- Recorded data -
[Start of section]
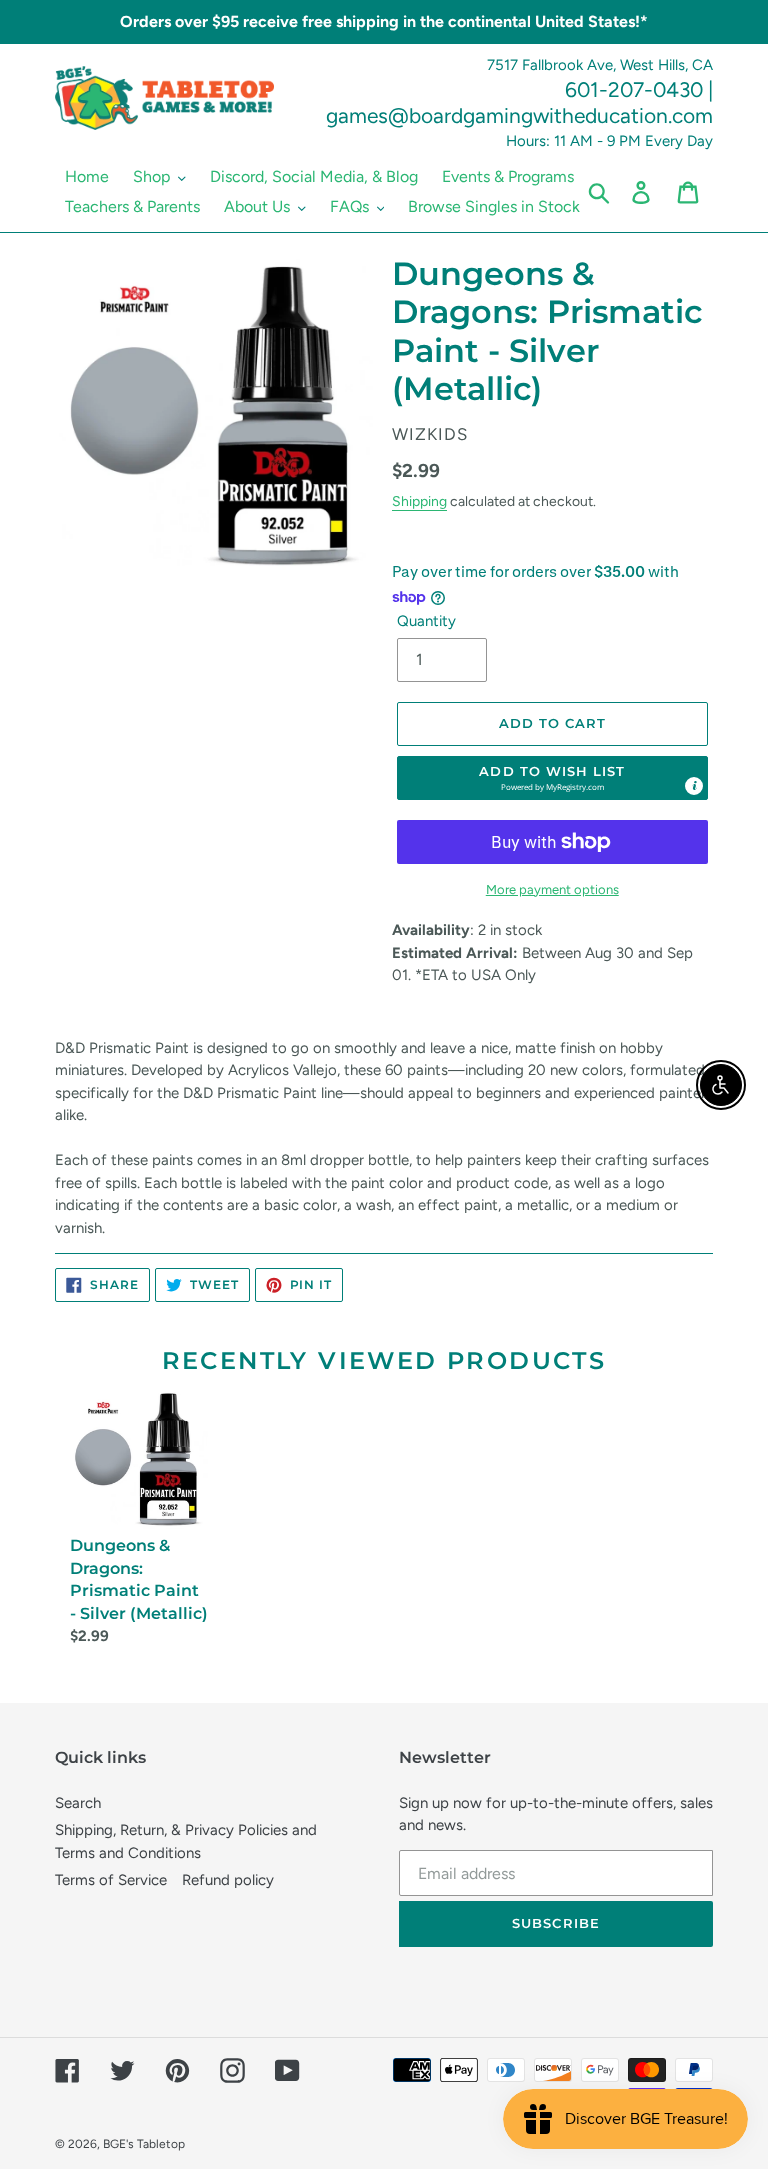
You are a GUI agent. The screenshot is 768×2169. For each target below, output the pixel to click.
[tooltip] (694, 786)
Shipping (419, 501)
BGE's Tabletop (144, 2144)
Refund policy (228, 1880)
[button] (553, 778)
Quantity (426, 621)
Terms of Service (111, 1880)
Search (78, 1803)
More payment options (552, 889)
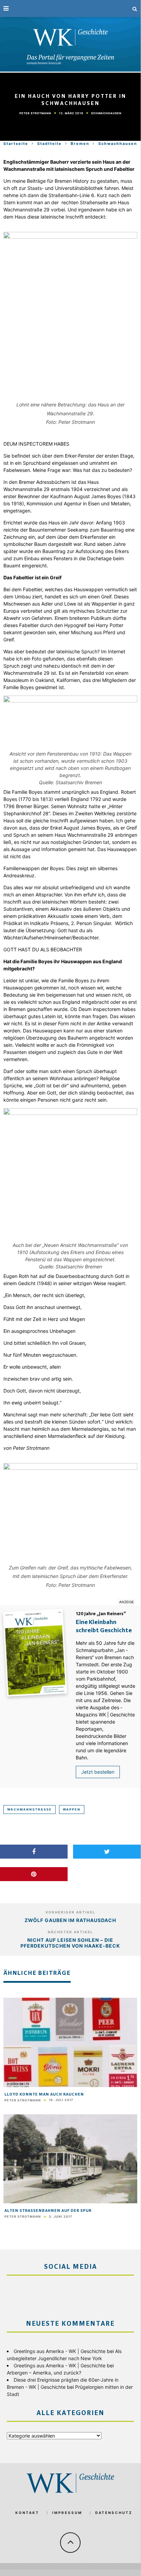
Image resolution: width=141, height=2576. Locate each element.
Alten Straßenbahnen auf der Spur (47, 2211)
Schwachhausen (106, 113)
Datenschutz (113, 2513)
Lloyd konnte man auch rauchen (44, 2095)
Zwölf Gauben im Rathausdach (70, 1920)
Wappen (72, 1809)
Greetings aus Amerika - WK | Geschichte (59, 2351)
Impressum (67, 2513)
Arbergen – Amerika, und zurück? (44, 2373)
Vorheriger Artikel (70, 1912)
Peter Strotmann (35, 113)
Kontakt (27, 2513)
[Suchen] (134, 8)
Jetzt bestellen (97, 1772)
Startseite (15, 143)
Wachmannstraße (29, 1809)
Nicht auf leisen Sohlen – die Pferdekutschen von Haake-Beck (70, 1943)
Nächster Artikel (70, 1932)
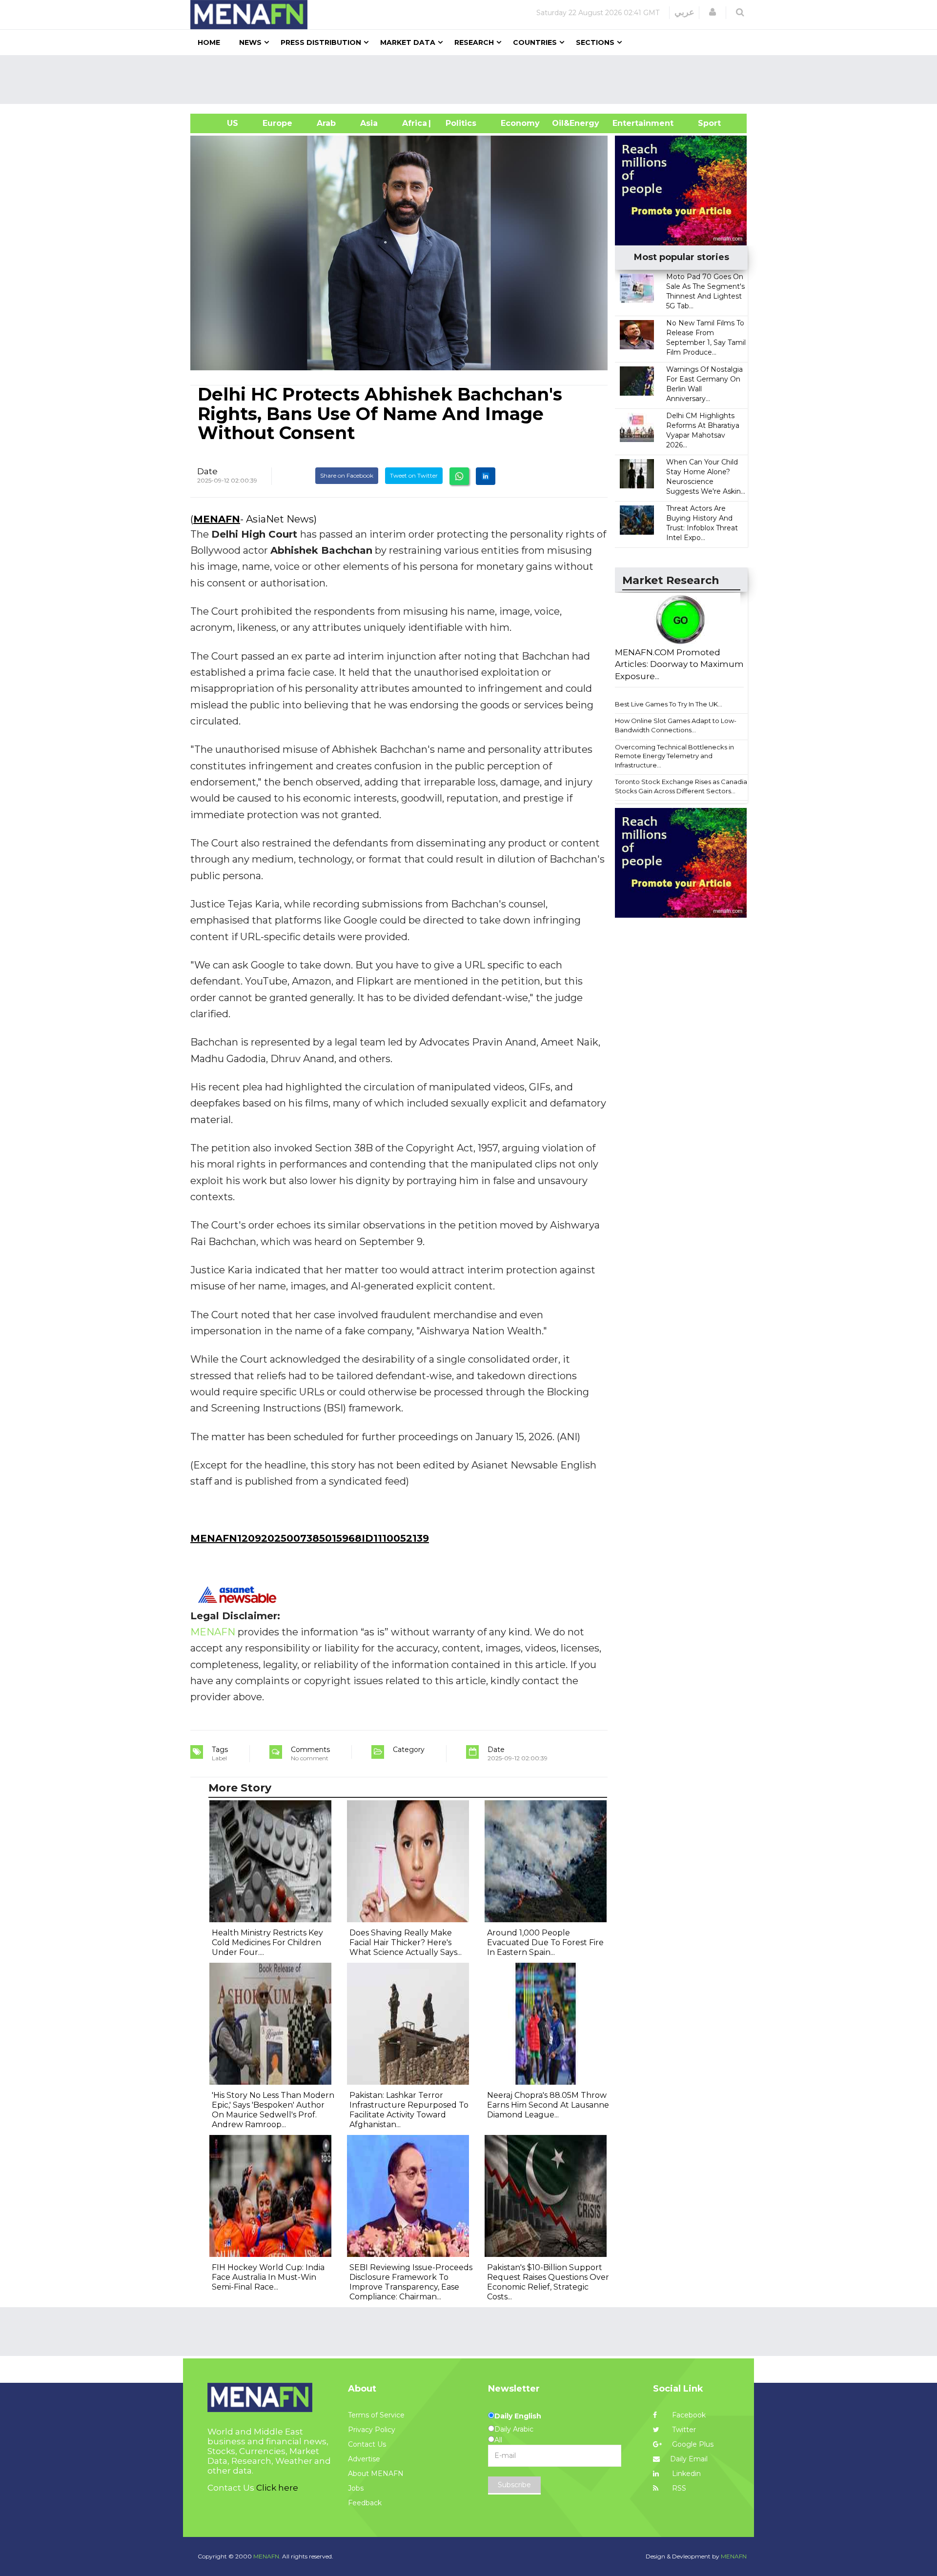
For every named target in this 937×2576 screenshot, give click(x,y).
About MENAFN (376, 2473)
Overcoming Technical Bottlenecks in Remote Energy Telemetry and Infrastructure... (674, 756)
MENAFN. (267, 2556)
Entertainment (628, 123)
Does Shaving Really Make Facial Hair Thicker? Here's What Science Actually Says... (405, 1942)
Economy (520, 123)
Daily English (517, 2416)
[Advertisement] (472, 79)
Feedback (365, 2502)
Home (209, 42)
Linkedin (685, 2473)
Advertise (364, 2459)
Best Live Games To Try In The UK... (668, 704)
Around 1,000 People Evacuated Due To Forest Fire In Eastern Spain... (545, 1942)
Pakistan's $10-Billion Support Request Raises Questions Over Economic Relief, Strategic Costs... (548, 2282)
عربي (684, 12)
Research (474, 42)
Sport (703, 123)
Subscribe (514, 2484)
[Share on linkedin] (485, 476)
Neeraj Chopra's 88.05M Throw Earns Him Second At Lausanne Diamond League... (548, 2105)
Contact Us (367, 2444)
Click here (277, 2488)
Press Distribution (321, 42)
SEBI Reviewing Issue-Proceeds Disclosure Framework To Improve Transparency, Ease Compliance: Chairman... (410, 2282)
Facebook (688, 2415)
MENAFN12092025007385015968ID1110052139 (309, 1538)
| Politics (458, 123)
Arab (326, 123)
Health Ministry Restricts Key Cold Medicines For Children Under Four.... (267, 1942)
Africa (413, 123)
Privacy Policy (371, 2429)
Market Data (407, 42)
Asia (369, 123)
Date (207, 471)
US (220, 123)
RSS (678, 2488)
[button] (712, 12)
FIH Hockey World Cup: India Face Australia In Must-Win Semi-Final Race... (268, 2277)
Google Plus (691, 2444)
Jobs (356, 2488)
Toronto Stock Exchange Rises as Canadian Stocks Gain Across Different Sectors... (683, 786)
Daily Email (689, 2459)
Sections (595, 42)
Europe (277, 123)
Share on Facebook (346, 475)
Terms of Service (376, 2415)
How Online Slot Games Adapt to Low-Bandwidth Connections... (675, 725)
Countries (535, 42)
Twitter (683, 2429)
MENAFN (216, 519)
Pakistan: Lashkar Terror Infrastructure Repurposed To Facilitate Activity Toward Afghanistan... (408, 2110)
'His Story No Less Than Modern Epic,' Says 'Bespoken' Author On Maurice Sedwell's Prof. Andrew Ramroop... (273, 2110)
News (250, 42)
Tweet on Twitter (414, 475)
[End of section]
- Work instructions -
If a line of the records above holds the word "Says", show it.

- Solution -
Does Shaving Really Make Facial Hair Thicker? Here's What Science Actually Says... (405, 1942)
'His Story No Less Than Modern Epic,' Says 'Bespoken' Author On Maurice Sedwell's Prof. Andrew Ramroop... (273, 2110)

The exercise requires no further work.